Copy out the listing verbatim, from the line with "Select the 施設外就労 checkbox" up to and including the line with "pos(647,411)", omitting the pictures.

** begin THE DATA **

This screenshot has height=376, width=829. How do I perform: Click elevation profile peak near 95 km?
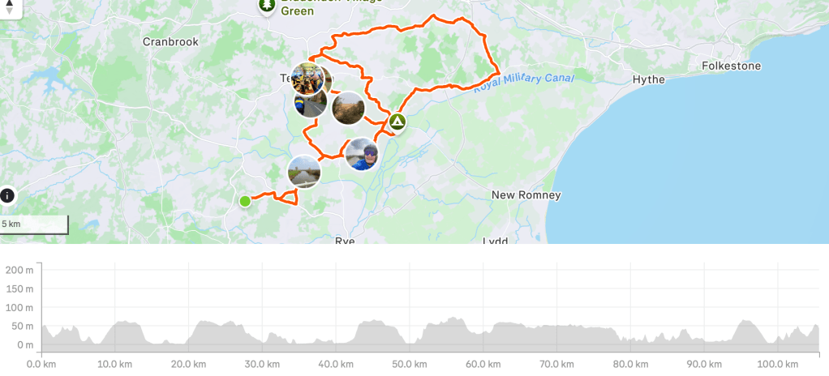[x=746, y=321]
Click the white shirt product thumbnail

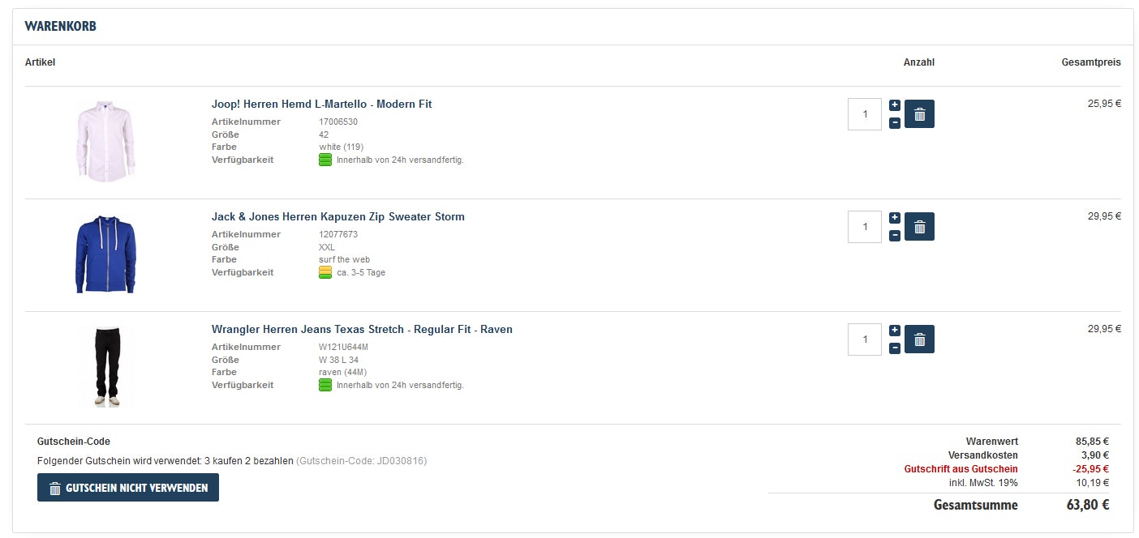pyautogui.click(x=105, y=142)
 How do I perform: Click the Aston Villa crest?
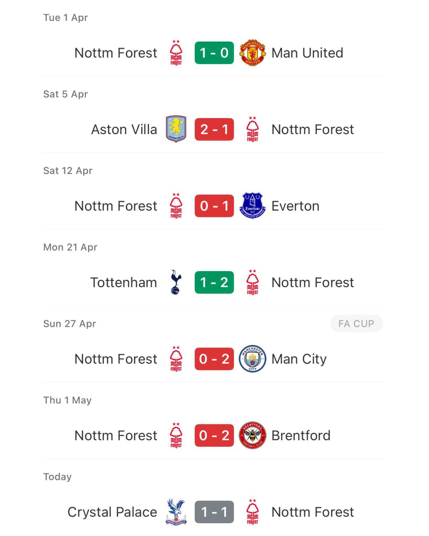click(176, 129)
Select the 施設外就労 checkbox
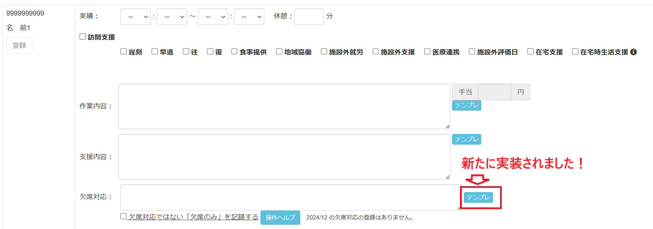Viewport: 653px width, 229px height. pyautogui.click(x=324, y=52)
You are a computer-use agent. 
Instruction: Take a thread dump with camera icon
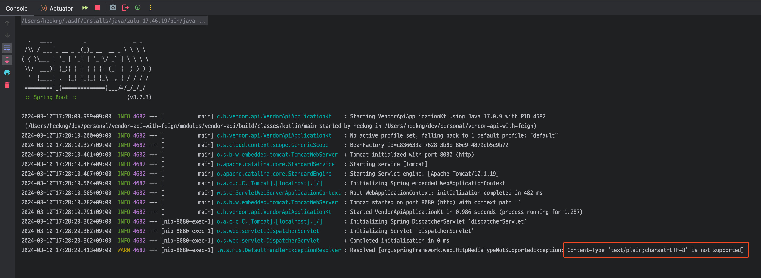coord(113,8)
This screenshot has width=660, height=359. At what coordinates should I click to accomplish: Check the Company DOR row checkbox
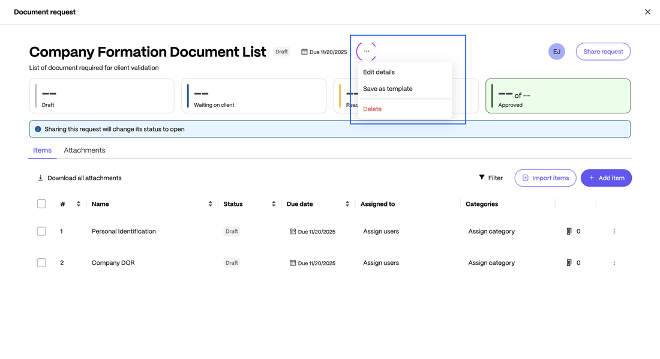(x=41, y=262)
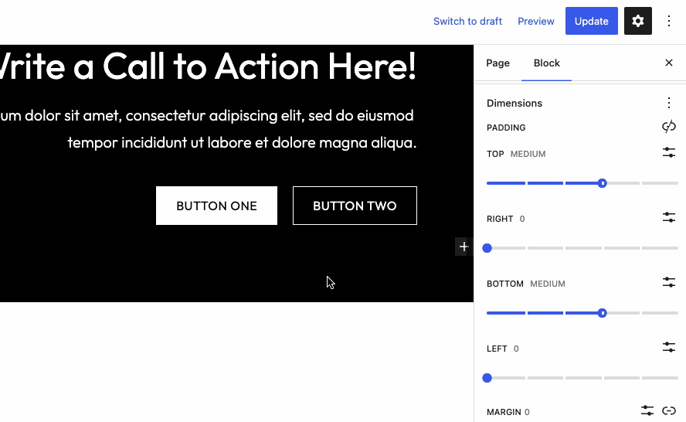Set custom size for Margin
Viewport: 686px width, 422px height.
pos(647,411)
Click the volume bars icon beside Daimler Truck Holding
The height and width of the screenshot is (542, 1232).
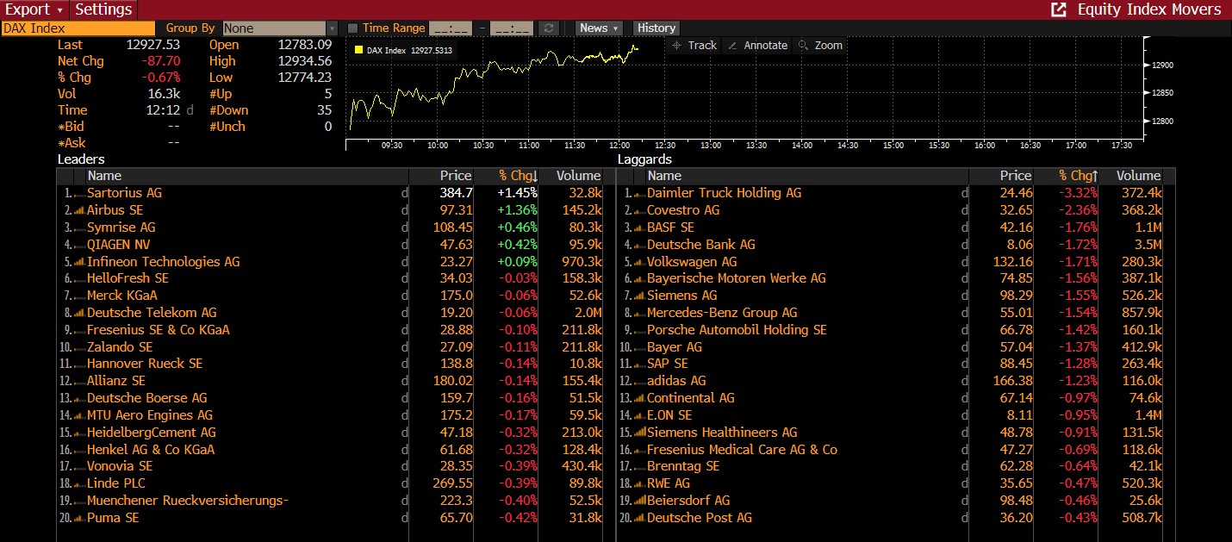point(639,194)
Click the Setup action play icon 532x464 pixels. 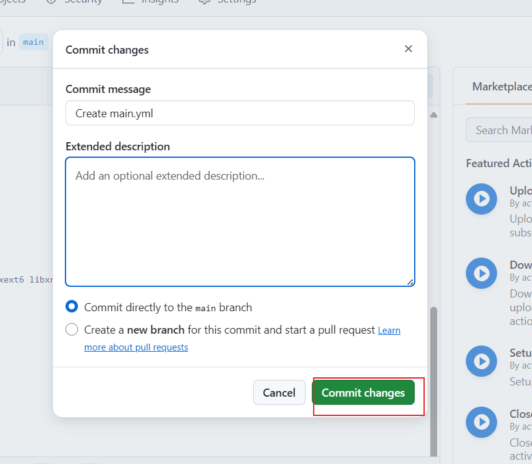click(481, 361)
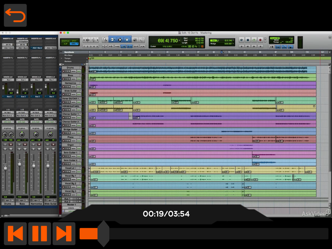332x249 pixels.
Task: Skip to the next video
Action: click(x=64, y=233)
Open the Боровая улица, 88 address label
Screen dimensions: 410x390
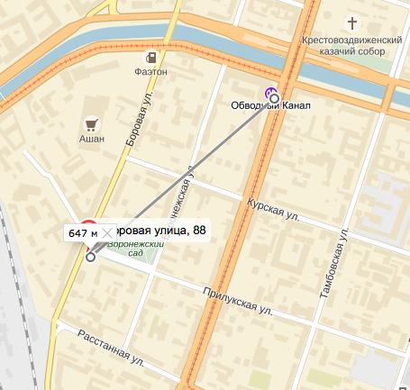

** end THE DATA **

#### REPLY
Select the 施設外就労 checkbox
Viewport: 653px width, 229px height. pyautogui.click(x=324, y=52)
You are a computer-use agent. 
Instruction: Take a thread dump with camera icon
coord(113,8)
This screenshot has width=660, height=359. At what coordinates should I click to accomplish: Check the Company DOR row checkbox
(x=41, y=262)
Set custom size for Margin
Viewport: 686px width, 422px height.
pos(647,411)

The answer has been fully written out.